▶ ENTRIES PROVIDED
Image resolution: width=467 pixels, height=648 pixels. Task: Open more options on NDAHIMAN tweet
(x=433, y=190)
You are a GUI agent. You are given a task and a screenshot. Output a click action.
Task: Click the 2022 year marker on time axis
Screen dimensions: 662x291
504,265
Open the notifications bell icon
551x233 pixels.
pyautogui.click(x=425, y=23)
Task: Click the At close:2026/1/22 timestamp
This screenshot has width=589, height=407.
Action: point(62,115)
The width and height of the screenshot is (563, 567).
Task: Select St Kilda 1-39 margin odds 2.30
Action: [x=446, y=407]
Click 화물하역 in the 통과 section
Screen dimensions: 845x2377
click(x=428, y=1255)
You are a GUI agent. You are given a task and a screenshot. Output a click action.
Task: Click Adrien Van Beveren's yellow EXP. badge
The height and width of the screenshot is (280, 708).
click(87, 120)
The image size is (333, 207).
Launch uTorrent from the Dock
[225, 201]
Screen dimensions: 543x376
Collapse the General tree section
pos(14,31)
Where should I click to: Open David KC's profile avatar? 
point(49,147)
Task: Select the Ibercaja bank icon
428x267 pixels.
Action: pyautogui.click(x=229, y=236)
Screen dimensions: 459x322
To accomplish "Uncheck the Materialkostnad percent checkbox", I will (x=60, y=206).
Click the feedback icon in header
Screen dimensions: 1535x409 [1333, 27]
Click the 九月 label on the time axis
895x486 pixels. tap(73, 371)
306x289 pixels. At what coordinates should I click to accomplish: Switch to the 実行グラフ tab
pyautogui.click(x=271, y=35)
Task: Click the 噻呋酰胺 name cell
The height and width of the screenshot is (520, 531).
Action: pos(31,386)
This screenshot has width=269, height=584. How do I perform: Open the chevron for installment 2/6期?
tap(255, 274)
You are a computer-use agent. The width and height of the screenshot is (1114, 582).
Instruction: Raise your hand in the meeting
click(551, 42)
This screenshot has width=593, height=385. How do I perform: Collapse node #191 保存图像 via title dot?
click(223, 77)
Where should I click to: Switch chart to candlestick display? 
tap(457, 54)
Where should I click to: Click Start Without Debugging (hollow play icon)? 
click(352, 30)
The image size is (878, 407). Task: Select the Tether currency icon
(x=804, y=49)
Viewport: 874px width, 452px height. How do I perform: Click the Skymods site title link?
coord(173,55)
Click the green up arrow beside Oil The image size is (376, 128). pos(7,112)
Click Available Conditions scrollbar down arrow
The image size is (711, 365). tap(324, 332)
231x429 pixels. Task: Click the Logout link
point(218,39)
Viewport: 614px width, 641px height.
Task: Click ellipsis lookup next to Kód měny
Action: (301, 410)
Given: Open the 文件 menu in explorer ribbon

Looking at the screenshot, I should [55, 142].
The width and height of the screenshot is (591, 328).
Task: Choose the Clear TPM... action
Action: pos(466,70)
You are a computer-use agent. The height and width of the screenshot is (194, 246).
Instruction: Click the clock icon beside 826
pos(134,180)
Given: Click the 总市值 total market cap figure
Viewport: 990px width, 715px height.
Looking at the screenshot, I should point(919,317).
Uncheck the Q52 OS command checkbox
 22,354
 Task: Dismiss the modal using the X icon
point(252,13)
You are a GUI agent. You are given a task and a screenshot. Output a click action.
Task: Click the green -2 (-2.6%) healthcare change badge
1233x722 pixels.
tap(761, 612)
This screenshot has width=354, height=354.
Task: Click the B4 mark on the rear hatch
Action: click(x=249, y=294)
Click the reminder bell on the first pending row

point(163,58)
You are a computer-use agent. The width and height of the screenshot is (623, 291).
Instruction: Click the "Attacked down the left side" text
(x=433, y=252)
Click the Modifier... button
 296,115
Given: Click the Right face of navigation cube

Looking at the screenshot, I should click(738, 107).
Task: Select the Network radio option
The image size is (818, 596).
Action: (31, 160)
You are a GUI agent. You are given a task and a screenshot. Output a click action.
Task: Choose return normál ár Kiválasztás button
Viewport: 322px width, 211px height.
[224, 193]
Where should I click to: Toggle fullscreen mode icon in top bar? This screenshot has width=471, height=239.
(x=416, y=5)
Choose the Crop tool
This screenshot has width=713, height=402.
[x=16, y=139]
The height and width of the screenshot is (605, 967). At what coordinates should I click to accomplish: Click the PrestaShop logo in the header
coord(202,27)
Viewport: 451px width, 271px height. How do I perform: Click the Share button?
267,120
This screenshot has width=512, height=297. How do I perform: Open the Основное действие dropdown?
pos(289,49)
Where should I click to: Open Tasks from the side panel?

▶ BRIEF
Please restate the material above exactly, line by line.

▶ REPLY
Image resolution: width=467 pixels, height=648 pixels. Task: Open more options on NDAHIMAN tweet
(x=433, y=190)
You are a GUI agent. You are given a task and a screenshot. Output a click action.
Task: Click the 2022 year marker on time axis
Screen dimensions: 662x291
504,265
Open the notifications bell icon
551x233 pixels.
pyautogui.click(x=425, y=23)
Task: Click the At close:2026/1/22 timestamp
This screenshot has width=589, height=407.
Action: point(62,115)
The width and height of the screenshot is (563, 567).
Task: Select St Kilda 1-39 margin odds 2.30
Action: [x=446, y=407]
Click 화물하역 in the 통과 section
Screen dimensions: 845x2377
click(x=428, y=1255)
You are a GUI agent. You are given a task and a screenshot. Output a click action.
Task: Click Adrien Van Beveren's yellow EXP. badge
The height and width of the screenshot is (280, 708).
click(87, 120)
The image size is (333, 207).
Launch uTorrent from the Dock
[225, 201]
Screen dimensions: 543x376
Collapse the General tree section
pos(14,31)
Where should I click to: Open David KC's profile avatar? 
point(49,147)
Task: Select the Ibercaja bank icon
428x267 pixels.
Action: pyautogui.click(x=229, y=236)
Screen dimensions: 459x322
To accomplish "Uncheck the Materialkostnad percent checkbox", I will (x=60, y=206).
Click the feedback icon in header
Screen dimensions: 1535x409 [1333, 27]
Click the 九月 label on the time axis
895x486 pixels. tap(73, 371)
306x289 pixels. At what coordinates should I click to accomplish: Switch to the 実行グラフ tab
pyautogui.click(x=271, y=35)
Task: Click the 噻呋酰胺 name cell
The height and width of the screenshot is (520, 531).
Action: pos(31,386)
This screenshot has width=269, height=584. How do I perform: Open the chevron for installment 2/6期?
tap(255, 274)
You are a computer-use agent. The width and height of the screenshot is (1114, 582).
Instruction: Raise your hand in the meeting
click(551, 42)
This screenshot has width=593, height=385. How do I perform: Collapse node #191 保存图像 via title dot?
click(223, 77)
Where should I click to: Switch chart to candlestick display? 
tap(457, 54)
Where should I click to: Click Start Without Debugging (hollow play icon)? 
click(352, 30)
The image size is (878, 407). Task: Select the Tether currency icon
(x=804, y=49)
Viewport: 874px width, 452px height. How do I perform: Click the Skymods site title link?
coord(173,55)
Click the green up arrow beside Oil The image size is (376, 128). pos(7,112)
Click Available Conditions scrollbar down arrow
The image size is (711, 365). tap(324, 332)
231x429 pixels. Task: Click the Logout link
point(218,39)
Viewport: 614px width, 641px height.
Task: Click ellipsis lookup next to Kód měny
Action: (301, 410)
Given: Open the 文件 menu in explorer ribbon

Looking at the screenshot, I should [55, 142].
The width and height of the screenshot is (591, 328).
Task: Choose the Clear TPM... action
Action: pos(466,70)
You are a computer-use agent. The height and width of the screenshot is (194, 246).
Instruction: Click the clock icon beside 826
pos(134,180)
Given: Click the 总市值 total market cap figure
Viewport: 990px width, 715px height.
Looking at the screenshot, I should point(919,317).
Uncheck the Q52 OS command checkbox
 22,354
 Task: Dismiss the modal using the X icon
point(252,13)
You are a GUI agent. You are given a task and a screenshot. Output a click action.
Task: Click the green -2 (-2.6%) healthcare change badge
1233x722 pixels.
tap(761, 612)
This screenshot has width=354, height=354.
Task: Click the B4 mark on the rear hatch
Action: click(x=249, y=294)
Click the reminder bell on the first pending row

point(163,58)
You are a computer-use agent. The width and height of the screenshot is (623, 291).
Instruction: Click the "Attacked down the left side" text
(x=433, y=252)
Click the Modifier... button
 296,115
Given: Click the Right face of navigation cube

Looking at the screenshot, I should click(738, 107).
Task: Select the Network radio option
The image size is (818, 596).
Action: (31, 160)
You are a GUI agent. You are given a task and a screenshot. Output a click action.
Task: Choose return normál ár Kiválasztás button
Viewport: 322px width, 211px height.
[224, 193]
Where should I click to: Toggle fullscreen mode icon in top bar? This screenshot has width=471, height=239.
(x=416, y=5)
Choose the Crop tool
This screenshot has width=713, height=402.
[x=16, y=139]
The height and width of the screenshot is (605, 967). At what coordinates should I click to accomplish: Click the PrestaShop logo in the header
coord(202,27)
Viewport: 451px width, 271px height. How do I perform: Click the Share button?
267,120
This screenshot has width=512, height=297. How do I perform: Open the Основное действие dropdown?
pos(289,49)
Where should I click to: Open Tasks from the side panel?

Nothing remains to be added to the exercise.